**REQUIRED WORK**
In the entries below, locate the line with "Given: Open the", then give again that line and all lines after it, exactly, with pictures omitted.

Collected data
####################

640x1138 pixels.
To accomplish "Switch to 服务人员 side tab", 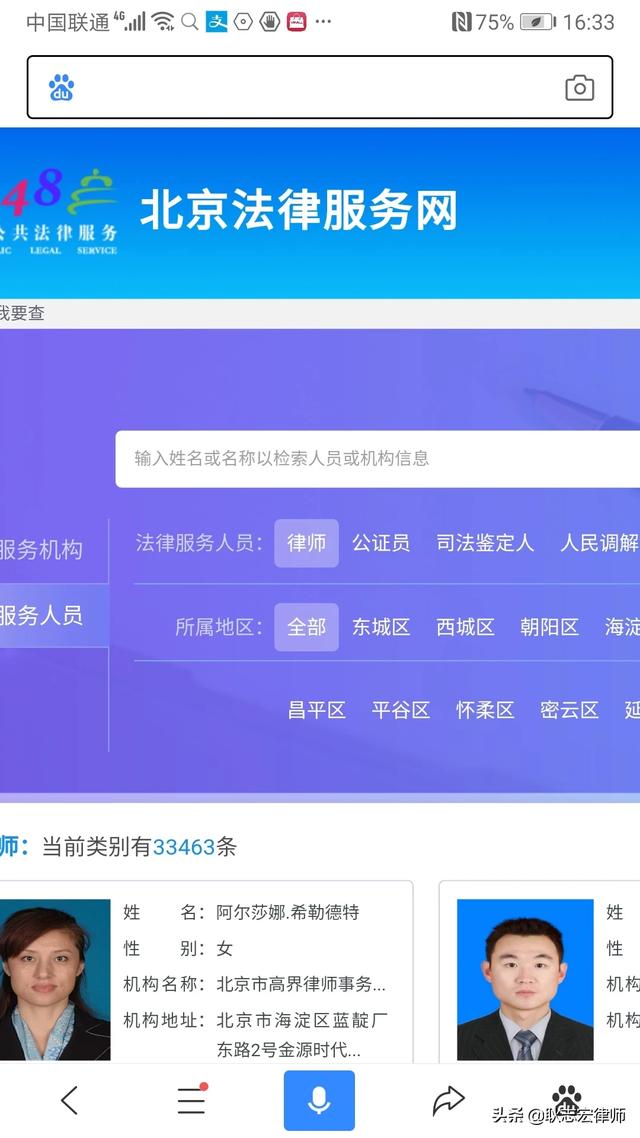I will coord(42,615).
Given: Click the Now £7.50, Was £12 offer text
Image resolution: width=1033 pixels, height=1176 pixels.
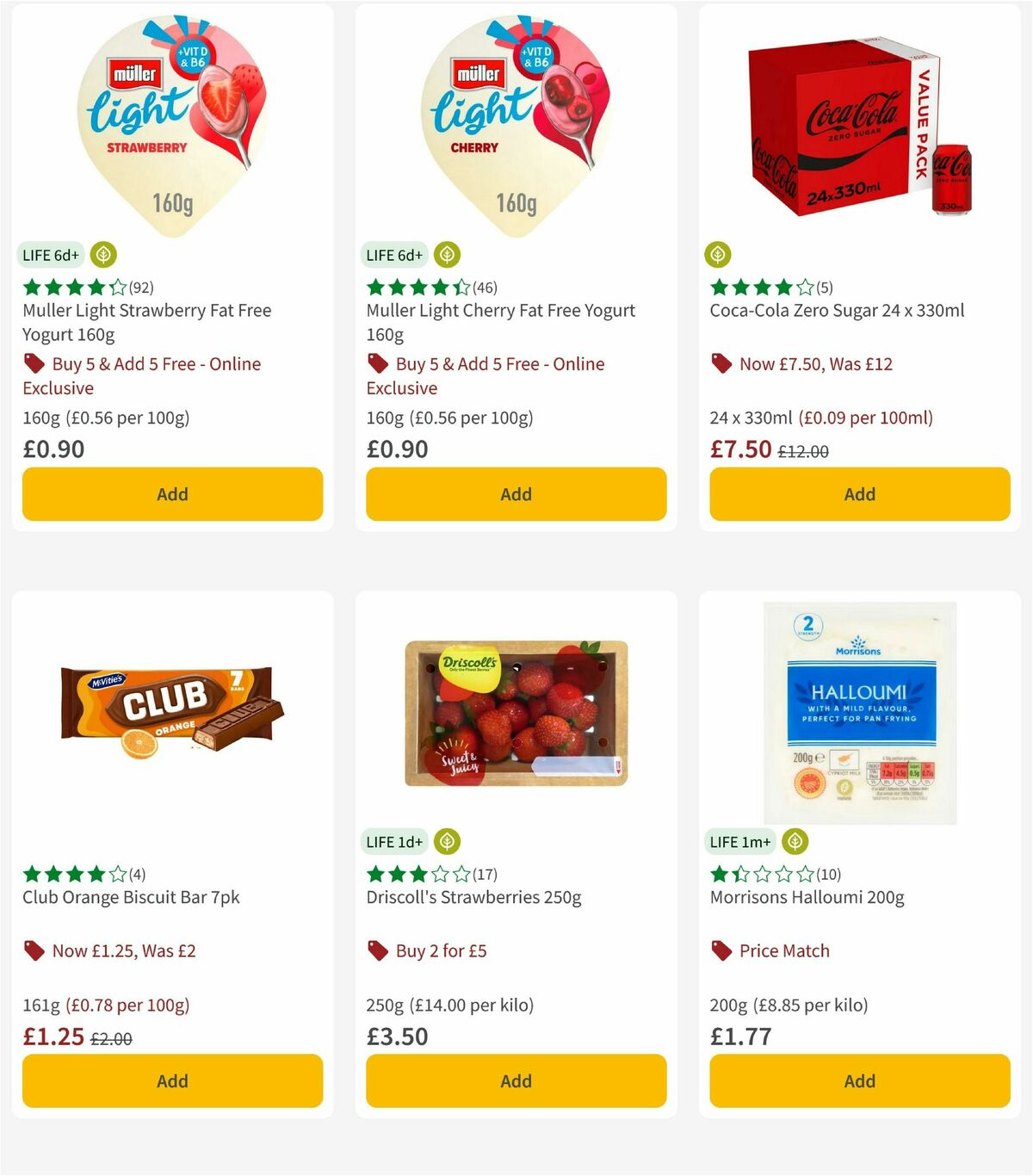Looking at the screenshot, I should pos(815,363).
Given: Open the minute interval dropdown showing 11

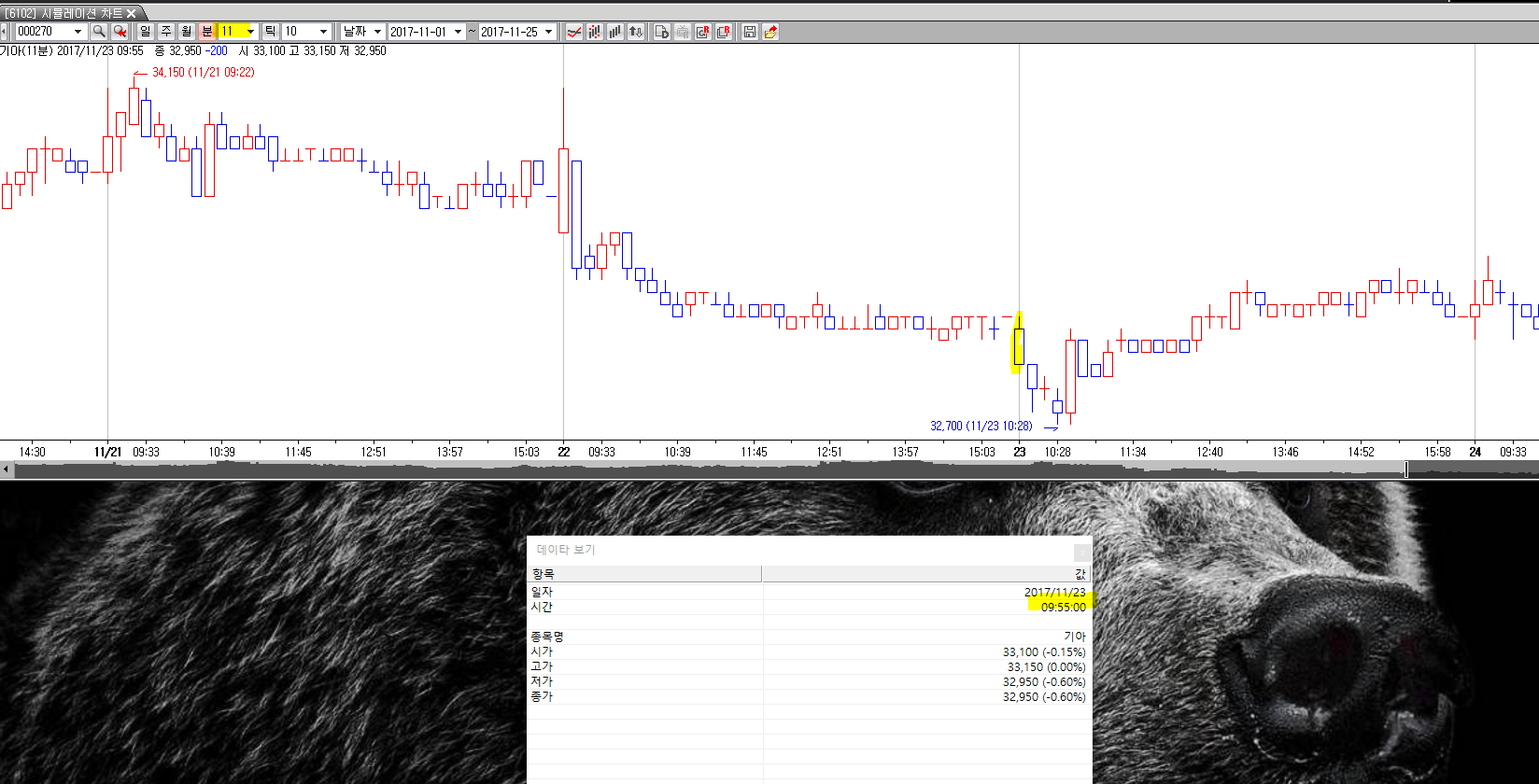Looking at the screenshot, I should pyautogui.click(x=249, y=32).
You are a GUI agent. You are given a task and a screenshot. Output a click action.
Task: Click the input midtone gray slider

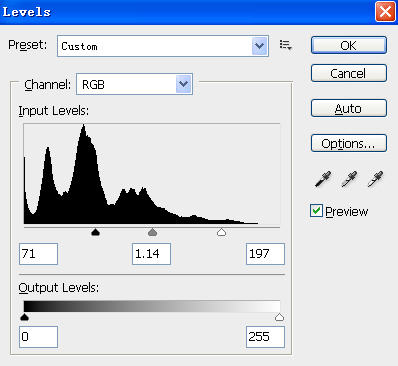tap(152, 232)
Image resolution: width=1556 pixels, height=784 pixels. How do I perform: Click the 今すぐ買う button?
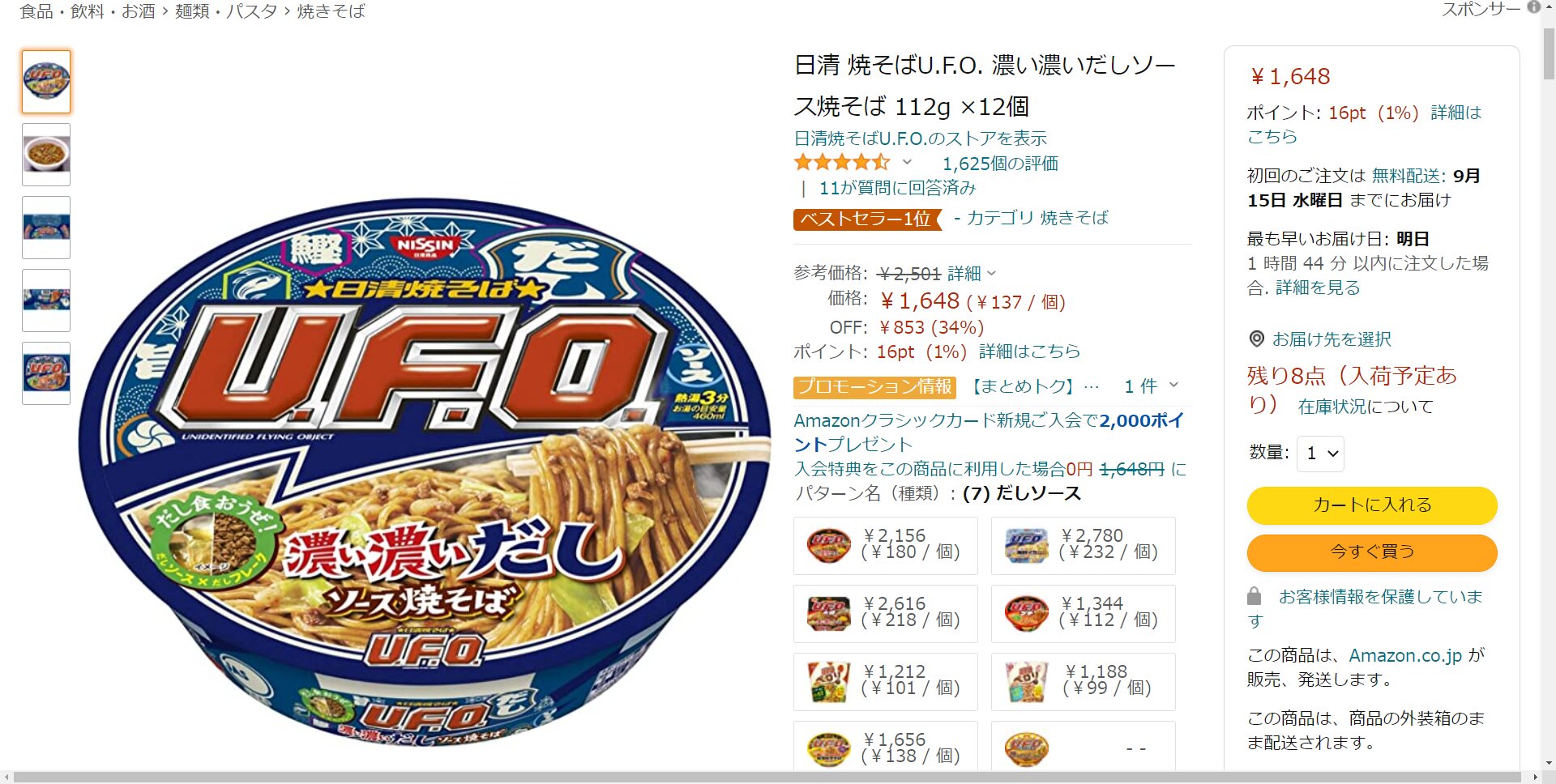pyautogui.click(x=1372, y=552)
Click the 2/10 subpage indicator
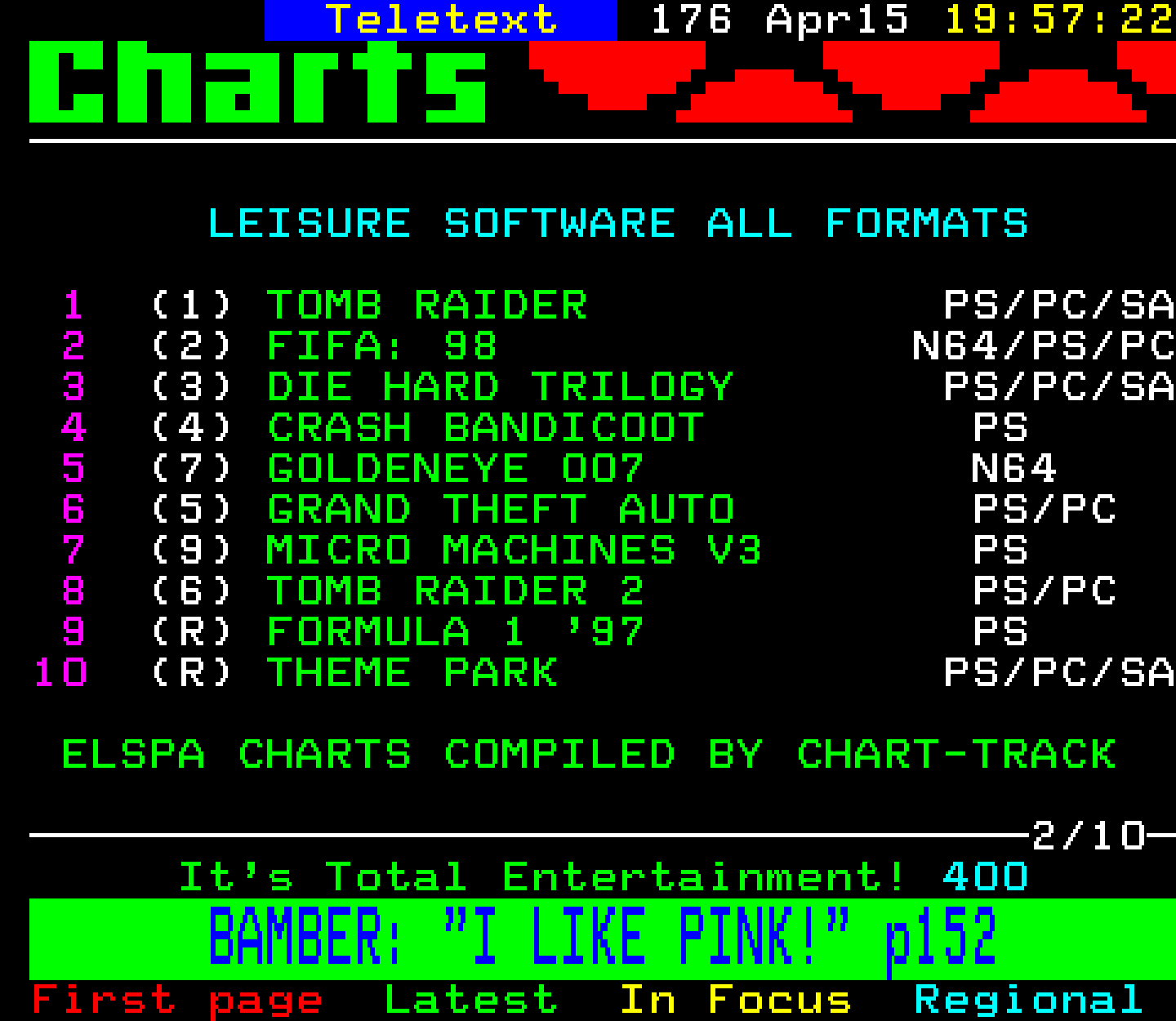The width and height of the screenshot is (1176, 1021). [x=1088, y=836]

####################

**ANSWER TO THIS TASK**
Given: Open the minute interval dropdown showing 11

Looking at the screenshot, I should pyautogui.click(x=249, y=32).
You are a GUI agent. You are given a task and a screenshot. Output a click action.
Task: Click the input midtone gray slider

tap(152, 232)
Image resolution: width=1556 pixels, height=784 pixels. How do I perform: Click the 今すぐ買う button?
pyautogui.click(x=1372, y=552)
Click the 2/10 subpage indicator
The width and height of the screenshot is (1176, 1021). [x=1088, y=836]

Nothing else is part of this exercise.